While virtually everyone is able to describe such an event, some seem to have a Midas touch that keeps harm away from them for most of their lives and others appear to be chosen as the continual targets of tragedy. Coping with our fates whether they be few or seemingly never ending is always a struggle and while some may appear to be better at enduring the horrific, everyone is hurt by them in ways that burrow deeply into their hearts. We should never judge or underestimate the impact of bad news on anyone.

My own defining moment was of course the death of my father. I was young, only eight, and shy to boot. I tried to be brave for my mother so I went deeply inside my own psyche and rarely spoke of how devastated I felt. I pretended to be little more than a child who was ignorant of such things but my unspoken anxieties would haunt me for decades. We often forget that children have emotions as powerful as adults, sometimes more so. Ultimately my own story helped me to be intensely understanding of the problems that my students faced. I knew how greatly they were affected by the most intense moments of their lives because I had walked in their shoes.

I will always remember those battle scared children who had developed reputations as troublemakers when in fact they were driven by fear and anger over what they had experienced. There was the little tyke who had been set on fire by his mother when he was three, the teen who had watched his father murder his mother, the adolescent who felt unwanted because he was passed from one adult to another throughout his childhood. I grieved for them but also shared my own story with them and began a healing conversation that helped them to understand that they need not be defined by the tragedies that had so engulfed them.

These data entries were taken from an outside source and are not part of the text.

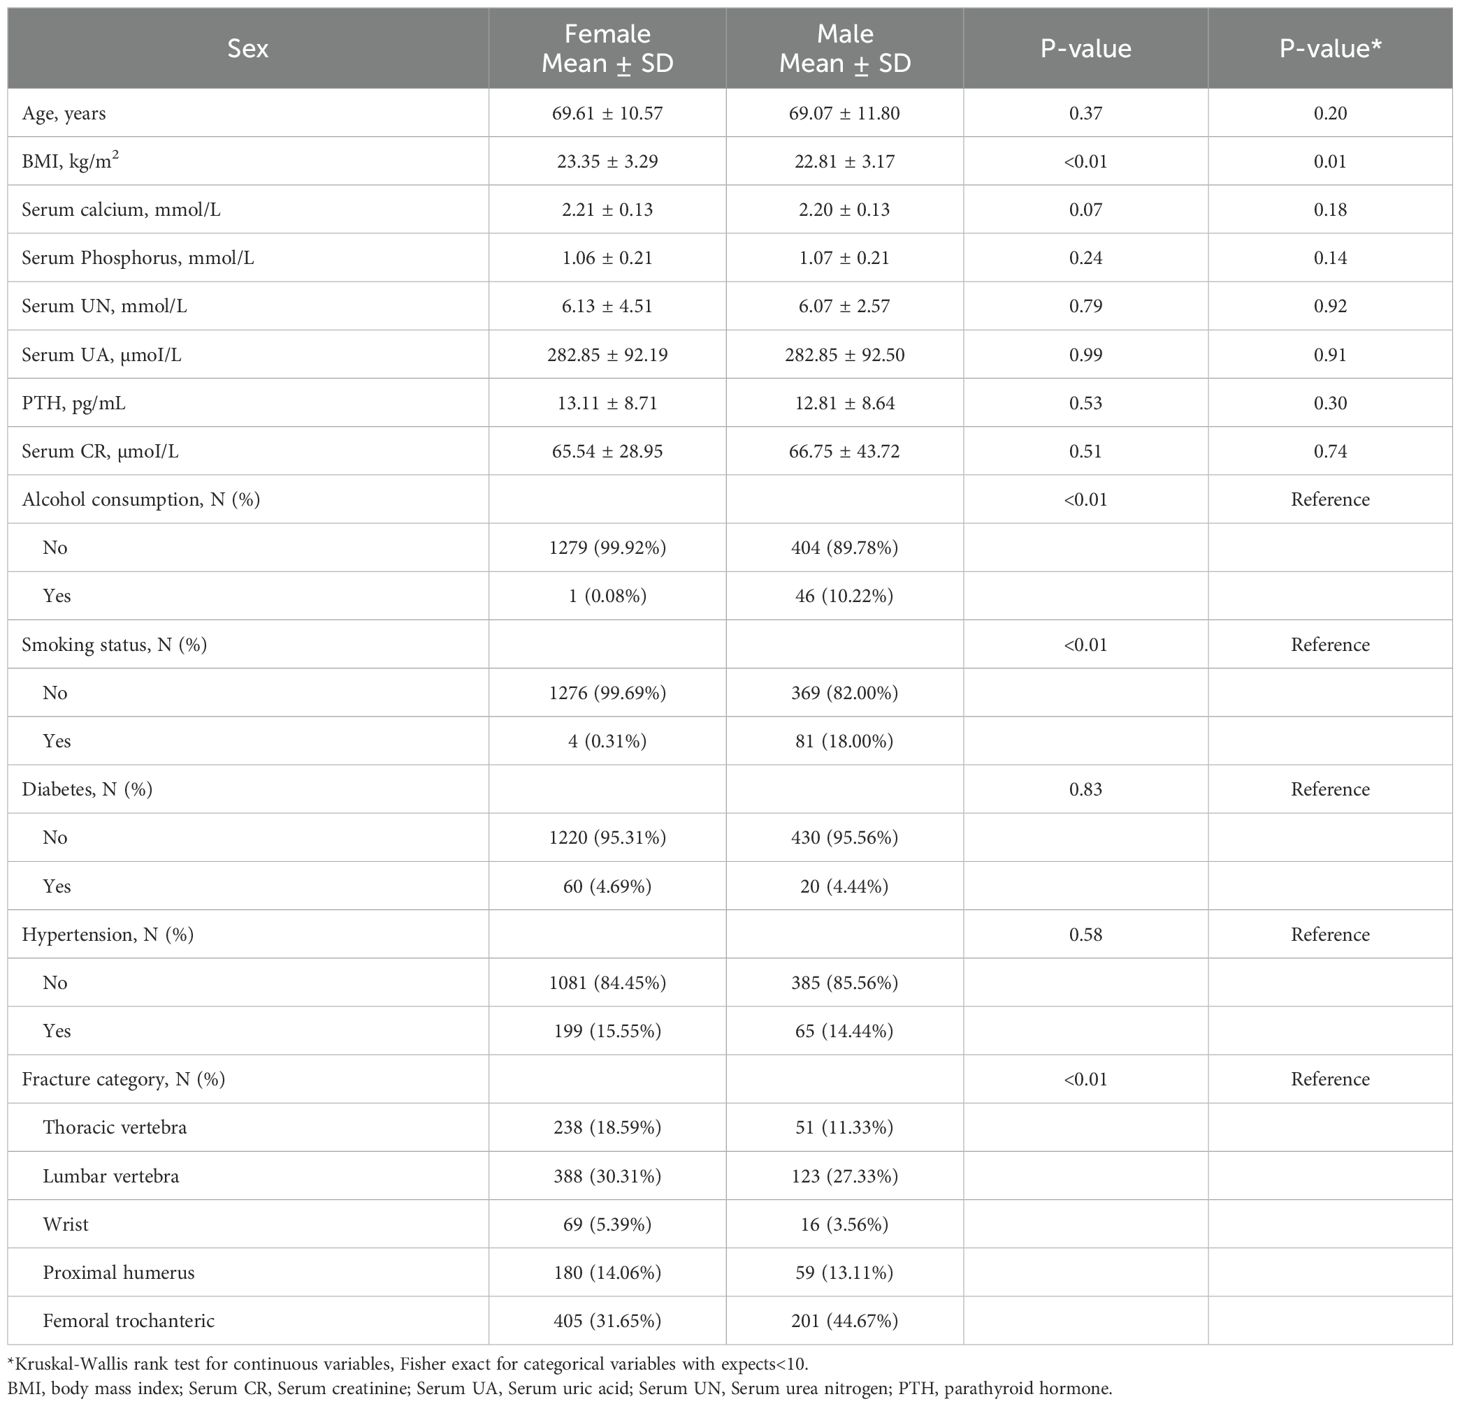Click the P-value* header with asterisk
This screenshot has width=1460, height=1406.
(1330, 48)
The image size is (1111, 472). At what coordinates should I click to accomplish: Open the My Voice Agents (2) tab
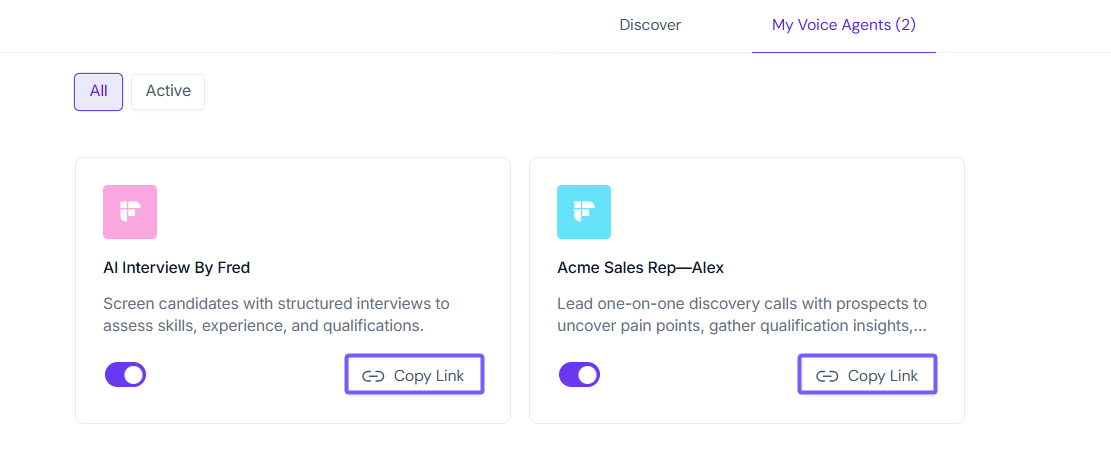(x=844, y=25)
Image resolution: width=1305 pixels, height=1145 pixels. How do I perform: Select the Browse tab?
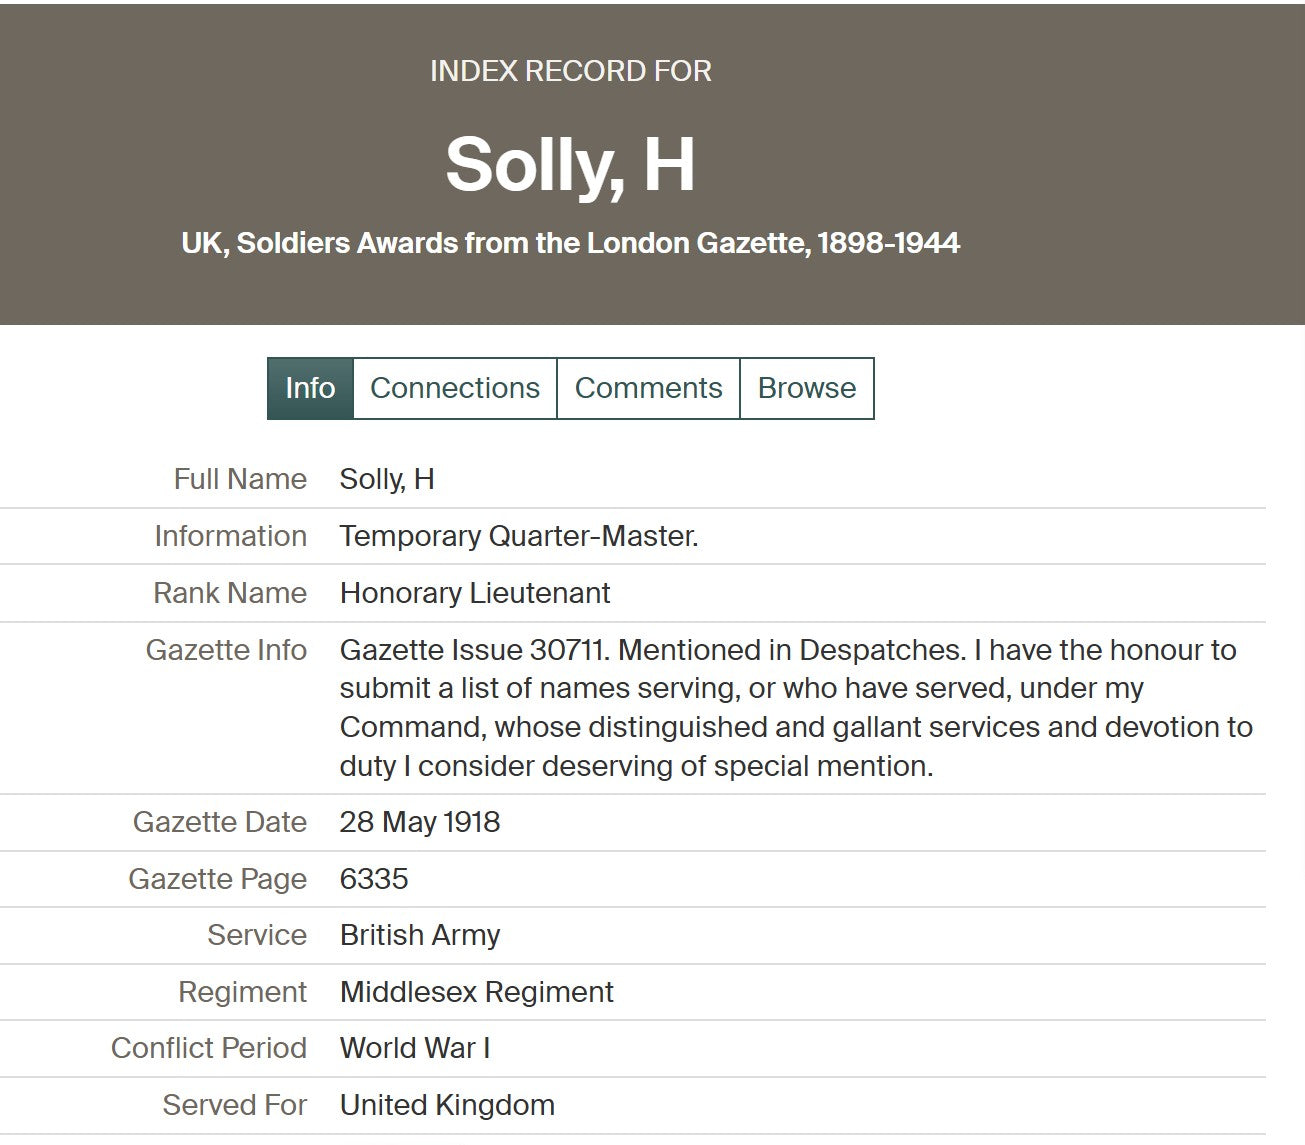(808, 388)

As grew older I began to identify more and more with my mother. I realized the fear and the loneliness that she must have endured after my father’s death. She was brave to the point of stifling the deep feelings that swirled in her head. She set them all aside to care for us, but they were still there and would come back to haunt her again and again. People in her generation rarely spoke of their challenges. They had been taught to be like soldiers guarding their words lest they appear somehow broken. Being that way took its toll on my mother in the most horrific ways. I only wish that she had been able to talk with someone honestly about the trauma that never quite went away. Now I know and understand how important it is to allow anyone who has endured a shocking event to let their thoughts out knowing that they will be safe and without judgement.

Each of us should learn how to become a compassionate place of refuge. It is not an easy thing. It means setting aside our own concerns, avoiding platitudes, suspending judgement, just permitting someone who is hurting to describe the contents of his/her heart. Knowing that it is okay to voice even the most terrible of thoughts is a beginning in the process of healing.

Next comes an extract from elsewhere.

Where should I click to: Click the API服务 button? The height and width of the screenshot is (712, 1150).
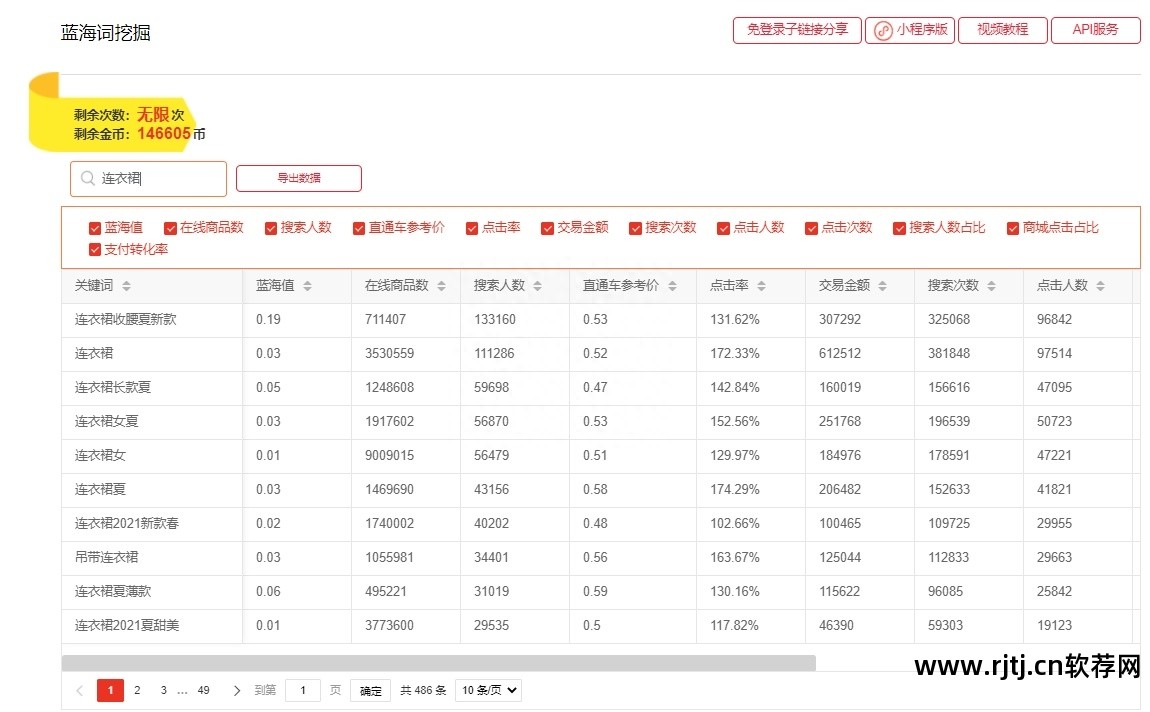coord(1095,30)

All too often we humans tend to tell people how they should feel about certain things. We fear displays of emotional weakness because so often they get very close to touching the most fragile parts of our souls. We prefer to see someone smile through their troubles because it makes us feel better when we should be more concerned with how they are dealing with the reality of what has happened to them.

If we are very lucky we each find a person or persons to whom we might reveal our innermost thoughts without hesitation. Such beautiful souls allow us to express ourselves honestly. They gently drain the poison from our hearts. Perhaps we should each strive to be that kind of individual for someone, a haven of understanding and compassion. We call such people our brothers, sisters, best friends, partners. They know us as well as we know ourselves and love us “warts and all.”

Someone that you know is suffering right now. Reach out to them. Be the person on whom they can lean. Allow them to be however they need to be in the moment.